PROBLEM:
Please copy exactly the line that contains "Toggle the Advanced" and every line after it through the end of the records, leaving the pictures out.

(Items from a data source)

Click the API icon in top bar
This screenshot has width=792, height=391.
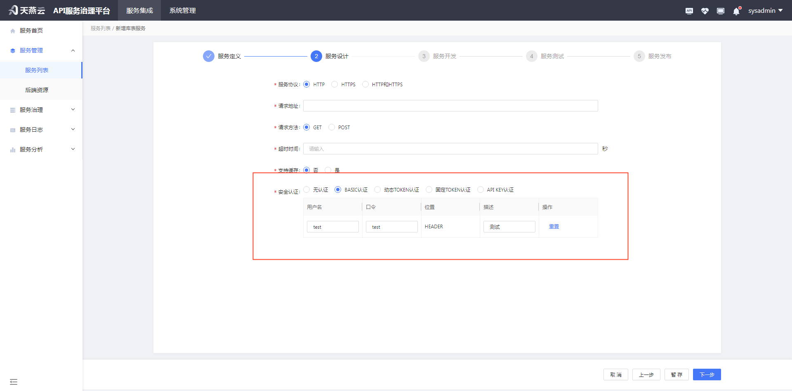(x=689, y=11)
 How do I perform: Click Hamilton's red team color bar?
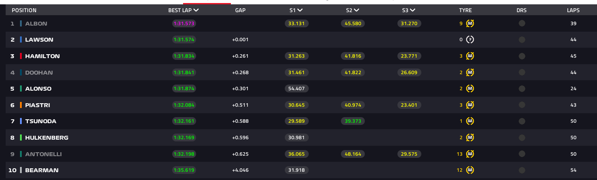click(21, 56)
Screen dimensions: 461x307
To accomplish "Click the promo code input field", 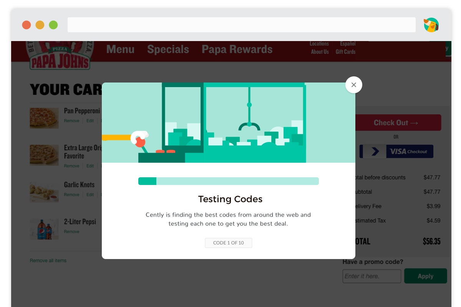I will (x=372, y=276).
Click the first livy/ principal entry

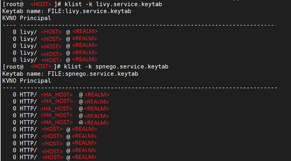[x=55, y=32]
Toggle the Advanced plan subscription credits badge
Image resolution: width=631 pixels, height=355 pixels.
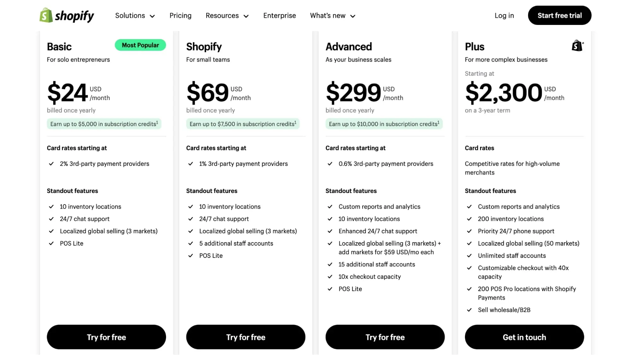pos(383,124)
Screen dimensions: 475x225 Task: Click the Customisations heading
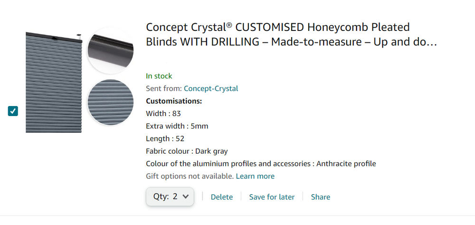[174, 101]
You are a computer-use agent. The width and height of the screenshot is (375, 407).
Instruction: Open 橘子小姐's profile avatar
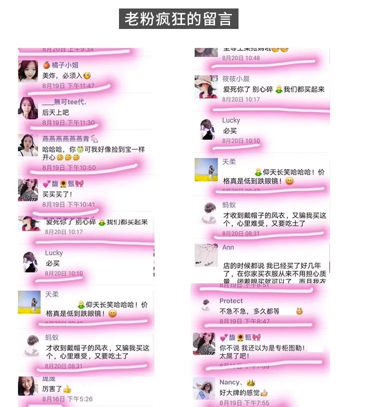(x=28, y=71)
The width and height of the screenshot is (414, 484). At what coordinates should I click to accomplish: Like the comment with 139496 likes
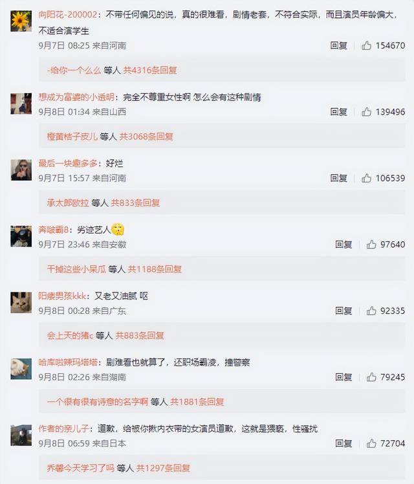[366, 112]
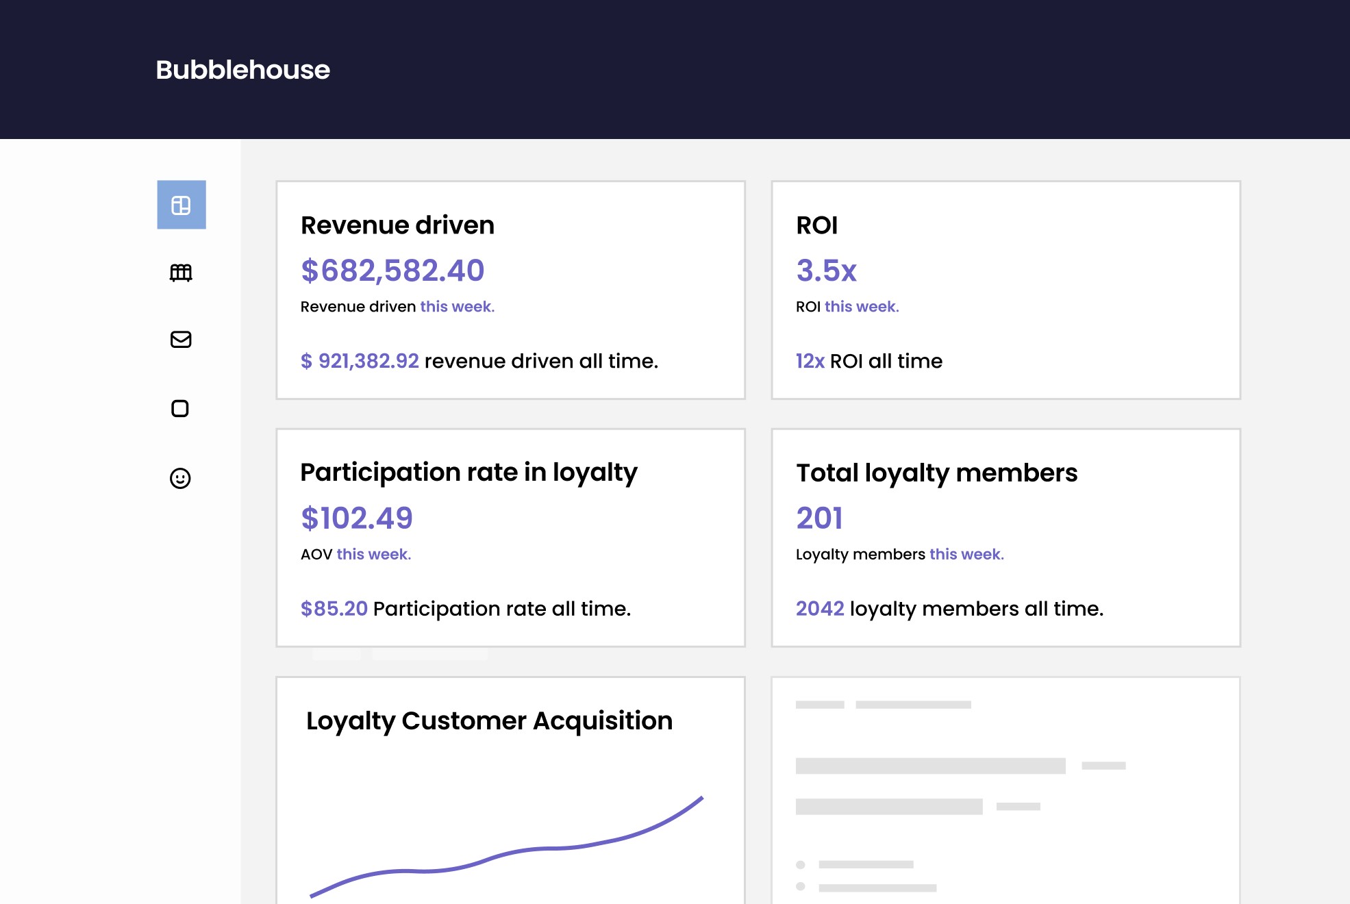Click 'this week.' link next to AOV
Screen dimensions: 1350x904
(374, 554)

FINISHED TASK:
Toggle the Advanced plan subscription credits badge
Image resolution: width=631 pixels, height=355 pixels.
pos(383,124)
Screen dimensions: 475x225 Task: Click the Customisations heading
[174, 101]
You are a computer-use agent. The width and height of the screenshot is (375, 407).
Instruction: Open 橘子小姐's profile avatar
(x=28, y=71)
The width and height of the screenshot is (414, 484). At what coordinates should I click to accomplish: Like the comment with 139496 likes
[366, 112]
Click 'this week.' link next to AOV
Screen dimensions: 1350x904
(374, 554)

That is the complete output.